Given an array arr[] and an integer K, the task is to find the maximum for each and every contiguous subarray of size K.

Examples:

Input: arr[] = {1, 2, 3, 1, 4, 5, 2, 3, 6}, K = 3
Output: 3 3 4 5 5 5 6
Explanation
Maximum of 1, 2, 3 is 3
Maximum of 2, 3, 1 is 3
Maximum of 3, 1, 4 is 4
Maximum of 1, 4, 5 is 5
Maximum of 4, 5, 2 is 5
Maximum of 5, 2, 3 is 5
Maximum of 2, 3, 6 is 6

Input: arr[] = {8, 5, 10, 7, 9, 4, 15, 12, 90, 13}, K = 4
Output: 10 10 10 15 15 90 90
Explanation:
Maximum of first 4 elements is 10, similarly for next 4
elements (i.e from index 1 to 4) is 10, So the sequence
generated is 10 10 10 15 15 90 90

Approach
The idea is to use the Segment tree to answer the maximum of all subarrays of size K.

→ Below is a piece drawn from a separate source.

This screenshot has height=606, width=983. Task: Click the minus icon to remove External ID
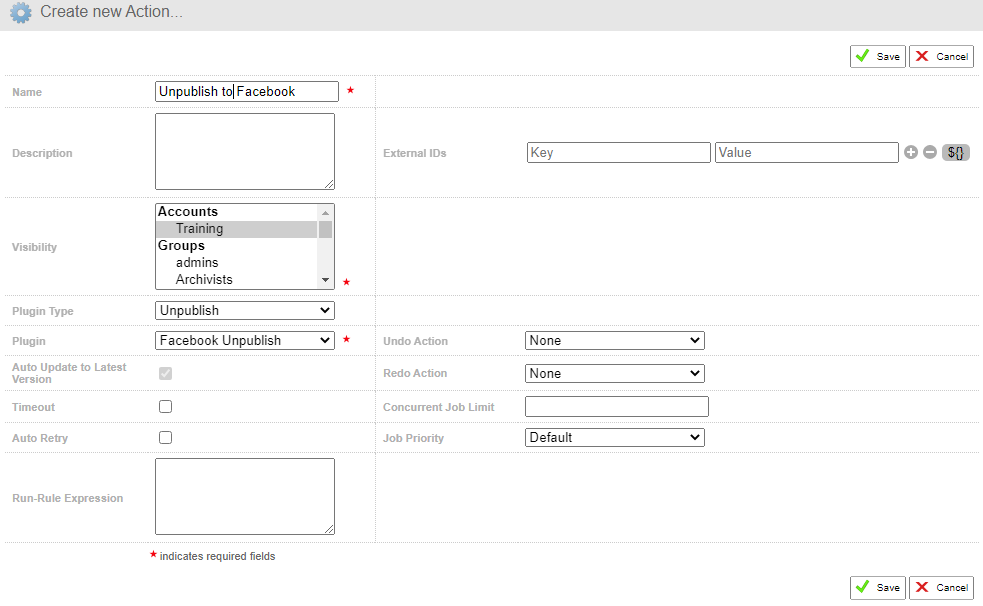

1. Representation of Segment trees
• Leaf Nodes are the elements of the input array.
• Each internal node represents the maximum of all of its children.
2. Construction of Segment Tree from the given array:
• We start with a segment arr[0 . . . n-1], and every time we divide the current segment into two halves(if it has not yet become a segment of length 1), and then call the same procedure on both halves, and for each such segment, we store the maximum value in a segment tree node.
• All levels of the constructed segment tree will be completely filled except the last level. Also, the tree will be a full Binary Tree because we always divide segments into two halves at every level.
• Since the constructed tree is always a full binary tree with n leaves, there will be n – 1 internal nodes. So total nodes will be 2 * n – 1.
• The height of the segment tree will be log2n.
• Since the tree is represented using an array and the relation between parent and child indexes must be maintained, the size of memory allocated for the segment tree will be 2 *(2ceil(log2n))-1.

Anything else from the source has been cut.